Le Monde puzzle [1]

Following the presentation of the first Le Monde puzzle of the year, I tried a simulated annealing solution on an early morning in my hotel room. Here is the R code, which is unfortunately too rudimentary and too slow to be able to tackle n=1000.

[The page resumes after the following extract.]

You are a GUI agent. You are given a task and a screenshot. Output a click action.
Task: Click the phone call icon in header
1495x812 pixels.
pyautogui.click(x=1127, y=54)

#minimise \sum_{i=1}^I x_i
#for 1\le x_i\le 2n+1, 1\e i\le I
#    I\ge n, x_i \ne x_j
#    a=x_i,b=x_j,i,j\in I implies a+b=x_k for a k\in I
n=6
m=2*n+1

complete=function(inde){

 len=length(inde)
 comp=outer(inde,inde,"+")
 diag(comp)=inde
 comp=sort(unique(comp[comp<m+1]))

while ((length(comp)>len)&&(length(comp)<m)){
 inde=comp
 len=length(inde)
 comp=outer(inde,inde,"+")
 diag(comp)=inde
 comp=sort(unique(comp[comp<m+1]))
 }

 comp
 }

move=function(inde,tempe){

 ind=inde

 # movin

 if (length(ind)<m)

 off=sample(ind,1,prob=ind)
 inn=sample((1:m)[-ind],1)
 newinde=sort(c(ind[ind!=off],inn))
 newinde=complete(newinde)

 if (tempe*log(runif(1))<(sum(ind)-sum(newinde)))
 ind=newinde
 }

# prunnin

 if (length(ind)>n){

 off=sample(ind,1,prob=ind)
 newinde=sort(ind[ind!=off])
 newinde=complete(newinde)

 if (tempe*log(runif(1))<sum(ind)-sum(newinde))
 ind=newinde
 }

 ind
 }

T=10^4
fact=0.1
tpt=fact*seq(1,log(1+T),le=T)

inde=complete(sample(1:m,n))

recor=list(ind=inde,val=sum(inde))
for (t in 1:T){

 inde=move(inde,tpt[t])
 if (sum(inde)<recor$val){

 recor=list(ind=inde,val=sum(inde))
 }
 }

print(recor)

The solution to the puzzle (given in the next Le Monde issue) is to take only the even digits, resulting in a minimum sum equal to n(n+1).